This work explores the additive manufacturing (AM) by digital light processing (DLP) of ultra-high-temperature ceramic (UHTC) materials. Both direct and indirect DLP are used in combination with pressureless Spark Plasma Sintering (SPS) as a means for producing complex UHTC 3D parts containing internal channels. For direct DLP, ceramic powders were mixed and stably suspended in photo-curable resins and, subsequently, used to produce the desired parts after a careful optimization of the printing parameters.

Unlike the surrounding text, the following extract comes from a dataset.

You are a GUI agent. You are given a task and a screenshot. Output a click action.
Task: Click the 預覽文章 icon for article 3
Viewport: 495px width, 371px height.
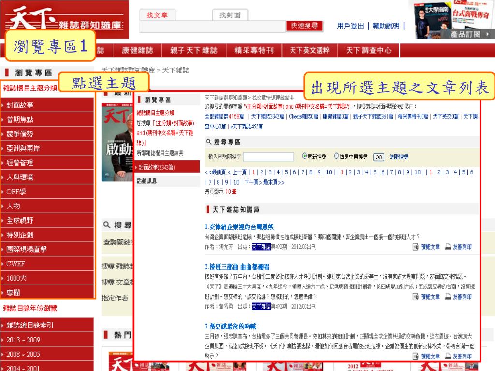416,357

Firstly, a mixture of the selected UHTC, ZrB2, and MoSi2, which was used as a sintering additive, was prepared. The homogeneously mixed powders were then suspended in a commercial photocurable resin with the aid of an appropriate dispersant. The aim was to obtain a mixture containing as high a proportion of ceramic powders as possible, but with a low enough viscosity to enable additive manufacturing by DLP. However, the high refractive index and ultra-violet absorption coefficient of the ZrB2+MoSi2 mixture dramatically limited the maximum suitable solid loading attainable in the suspension and the maximum curing depth. Nonetheless, the parameters of the DLP process were optimized enabling the deposition of the desired part.

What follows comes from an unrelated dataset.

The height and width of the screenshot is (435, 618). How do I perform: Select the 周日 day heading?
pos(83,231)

As an alternative process to be compared with the direct method just described, a castable photocurable resin was used to produce a negative mold of the desired part into which a high solid loading aqueous suspension of the ceramic powder mixture was poured.
After printing or casting the desired parts, debinding thermal treatment was optimized to ensure a complete and clean burn of the resin. Consolidation of the ceramic parts was carried out using a fast and energy-efficient sintering technology, namely, SPS, in order to maximize their densification and improve their thermo-mechanical performance. The use of a suitable graphite crucible avoided the application of undesired load onto the complex 3D parts and a pressureless sintering process.
Finally, a thorough microstructural and mechanical comparative analysis of the parts obtained through these AM processes was carried out.